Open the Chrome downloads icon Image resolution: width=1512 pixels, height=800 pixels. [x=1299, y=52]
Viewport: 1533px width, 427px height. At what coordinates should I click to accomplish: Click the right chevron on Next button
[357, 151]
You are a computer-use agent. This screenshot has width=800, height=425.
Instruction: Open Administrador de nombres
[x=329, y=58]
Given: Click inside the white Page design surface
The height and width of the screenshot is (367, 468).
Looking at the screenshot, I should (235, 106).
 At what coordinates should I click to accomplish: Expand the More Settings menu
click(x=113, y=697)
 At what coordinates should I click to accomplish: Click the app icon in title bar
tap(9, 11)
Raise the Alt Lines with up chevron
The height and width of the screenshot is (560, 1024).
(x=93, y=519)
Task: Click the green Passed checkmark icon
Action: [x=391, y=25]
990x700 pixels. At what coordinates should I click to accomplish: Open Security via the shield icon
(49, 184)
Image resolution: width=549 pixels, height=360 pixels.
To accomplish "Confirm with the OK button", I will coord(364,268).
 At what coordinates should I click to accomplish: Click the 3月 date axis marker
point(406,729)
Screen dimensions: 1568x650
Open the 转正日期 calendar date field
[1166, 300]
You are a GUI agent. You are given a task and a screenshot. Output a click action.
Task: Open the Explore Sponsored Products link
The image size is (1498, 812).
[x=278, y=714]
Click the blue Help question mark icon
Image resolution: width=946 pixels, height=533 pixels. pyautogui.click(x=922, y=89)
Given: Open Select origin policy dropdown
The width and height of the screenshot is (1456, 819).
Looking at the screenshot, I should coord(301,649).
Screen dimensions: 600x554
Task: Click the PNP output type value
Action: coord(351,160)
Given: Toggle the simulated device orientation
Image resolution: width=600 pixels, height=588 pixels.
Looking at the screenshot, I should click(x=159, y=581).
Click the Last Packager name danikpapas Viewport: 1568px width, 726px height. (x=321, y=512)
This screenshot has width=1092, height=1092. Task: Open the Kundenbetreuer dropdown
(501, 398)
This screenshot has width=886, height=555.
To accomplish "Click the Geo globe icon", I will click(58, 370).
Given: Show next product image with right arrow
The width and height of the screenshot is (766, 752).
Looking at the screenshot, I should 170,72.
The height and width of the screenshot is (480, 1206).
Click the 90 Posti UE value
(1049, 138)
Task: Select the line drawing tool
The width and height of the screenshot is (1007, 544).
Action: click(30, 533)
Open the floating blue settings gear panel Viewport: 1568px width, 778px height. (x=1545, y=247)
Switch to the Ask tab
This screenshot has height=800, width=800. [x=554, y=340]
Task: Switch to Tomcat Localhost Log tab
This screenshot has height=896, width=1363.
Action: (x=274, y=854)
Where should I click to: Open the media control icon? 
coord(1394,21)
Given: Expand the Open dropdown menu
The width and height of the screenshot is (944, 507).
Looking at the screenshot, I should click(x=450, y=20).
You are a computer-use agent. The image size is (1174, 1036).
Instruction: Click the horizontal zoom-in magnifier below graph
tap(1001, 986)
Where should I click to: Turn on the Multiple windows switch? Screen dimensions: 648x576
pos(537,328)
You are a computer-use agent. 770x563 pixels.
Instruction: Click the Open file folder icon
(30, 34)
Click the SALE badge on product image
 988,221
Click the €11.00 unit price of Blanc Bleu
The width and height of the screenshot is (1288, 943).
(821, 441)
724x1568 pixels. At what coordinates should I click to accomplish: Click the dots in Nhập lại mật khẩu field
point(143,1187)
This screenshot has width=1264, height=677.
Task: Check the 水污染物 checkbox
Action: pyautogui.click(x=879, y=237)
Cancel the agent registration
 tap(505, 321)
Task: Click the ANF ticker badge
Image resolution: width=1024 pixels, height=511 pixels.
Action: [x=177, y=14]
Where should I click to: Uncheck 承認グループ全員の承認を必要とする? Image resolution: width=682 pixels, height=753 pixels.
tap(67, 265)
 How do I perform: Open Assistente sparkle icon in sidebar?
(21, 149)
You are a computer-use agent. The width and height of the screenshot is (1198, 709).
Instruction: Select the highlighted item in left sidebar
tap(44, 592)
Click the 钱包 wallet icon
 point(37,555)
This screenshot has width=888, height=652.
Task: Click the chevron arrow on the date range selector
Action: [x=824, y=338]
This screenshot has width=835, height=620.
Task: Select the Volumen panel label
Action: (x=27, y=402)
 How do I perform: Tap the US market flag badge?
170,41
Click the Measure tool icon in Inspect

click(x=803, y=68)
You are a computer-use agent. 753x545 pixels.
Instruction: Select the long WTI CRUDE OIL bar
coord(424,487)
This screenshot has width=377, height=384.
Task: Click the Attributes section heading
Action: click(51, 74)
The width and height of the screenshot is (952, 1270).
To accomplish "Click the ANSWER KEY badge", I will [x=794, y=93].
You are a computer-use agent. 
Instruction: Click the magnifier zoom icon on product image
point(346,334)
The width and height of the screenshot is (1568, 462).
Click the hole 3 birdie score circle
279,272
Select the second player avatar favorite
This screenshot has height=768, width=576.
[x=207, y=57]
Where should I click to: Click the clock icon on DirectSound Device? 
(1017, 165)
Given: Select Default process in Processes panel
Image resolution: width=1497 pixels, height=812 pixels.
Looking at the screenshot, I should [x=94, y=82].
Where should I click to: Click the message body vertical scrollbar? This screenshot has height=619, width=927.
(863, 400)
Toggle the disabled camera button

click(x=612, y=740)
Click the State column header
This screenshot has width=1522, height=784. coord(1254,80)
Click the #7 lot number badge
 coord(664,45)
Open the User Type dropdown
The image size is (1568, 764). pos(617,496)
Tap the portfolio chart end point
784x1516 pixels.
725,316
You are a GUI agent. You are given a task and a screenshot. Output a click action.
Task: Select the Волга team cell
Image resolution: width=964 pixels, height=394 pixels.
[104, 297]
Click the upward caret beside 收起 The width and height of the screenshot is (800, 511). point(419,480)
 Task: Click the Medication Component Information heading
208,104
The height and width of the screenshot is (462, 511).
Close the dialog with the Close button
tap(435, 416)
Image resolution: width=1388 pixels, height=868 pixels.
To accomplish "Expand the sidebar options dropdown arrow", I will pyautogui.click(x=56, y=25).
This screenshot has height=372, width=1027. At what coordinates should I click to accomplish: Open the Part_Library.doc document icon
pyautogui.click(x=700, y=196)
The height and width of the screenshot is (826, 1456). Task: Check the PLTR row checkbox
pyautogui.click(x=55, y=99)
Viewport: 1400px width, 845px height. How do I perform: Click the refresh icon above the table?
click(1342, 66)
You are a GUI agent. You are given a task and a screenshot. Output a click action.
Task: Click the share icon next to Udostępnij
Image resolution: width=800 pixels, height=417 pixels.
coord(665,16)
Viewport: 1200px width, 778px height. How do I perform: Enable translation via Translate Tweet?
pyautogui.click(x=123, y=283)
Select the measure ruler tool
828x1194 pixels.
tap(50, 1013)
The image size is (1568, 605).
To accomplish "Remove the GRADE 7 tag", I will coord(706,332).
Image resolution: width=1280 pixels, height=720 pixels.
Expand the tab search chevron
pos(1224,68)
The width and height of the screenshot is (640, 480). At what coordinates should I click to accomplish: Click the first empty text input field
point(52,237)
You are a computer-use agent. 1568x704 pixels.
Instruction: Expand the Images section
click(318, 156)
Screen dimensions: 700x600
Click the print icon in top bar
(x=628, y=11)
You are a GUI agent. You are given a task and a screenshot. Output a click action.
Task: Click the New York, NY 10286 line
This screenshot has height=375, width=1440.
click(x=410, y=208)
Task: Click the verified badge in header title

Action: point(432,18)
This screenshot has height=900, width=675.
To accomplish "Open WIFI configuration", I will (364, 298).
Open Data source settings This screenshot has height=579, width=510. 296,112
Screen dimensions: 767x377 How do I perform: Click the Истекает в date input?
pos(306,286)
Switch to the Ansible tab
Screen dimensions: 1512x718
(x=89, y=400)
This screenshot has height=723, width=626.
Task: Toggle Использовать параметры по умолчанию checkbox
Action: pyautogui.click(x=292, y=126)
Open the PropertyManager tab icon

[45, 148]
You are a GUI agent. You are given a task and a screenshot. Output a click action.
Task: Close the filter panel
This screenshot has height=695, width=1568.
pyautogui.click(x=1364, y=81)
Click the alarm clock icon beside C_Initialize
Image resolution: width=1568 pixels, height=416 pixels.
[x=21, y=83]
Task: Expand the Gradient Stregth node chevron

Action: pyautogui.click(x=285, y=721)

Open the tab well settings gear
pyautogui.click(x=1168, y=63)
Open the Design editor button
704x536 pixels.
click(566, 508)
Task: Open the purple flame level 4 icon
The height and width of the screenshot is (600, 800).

= = =

#### DO THIS:
Give the records in the stretch from the line containing "990x700 pixels. At" through the line containing "I will coord(364,268)." as a two-column CSV headed instruction and click, with one row per record. Put the record's text under instruction and its answer under click, each in a single quoted field with line breaks turned into spaces.

#### FULL SOLUTION:
instruction,click
"990x700 pixels. At what coordinates should I click to accomplish: Open Security via the shield icon","(49, 184)"
"Image resolution: width=549 pixels, height=360 pixels. To accomplish ""Confirm with the OK button"",","I will coord(364,268)."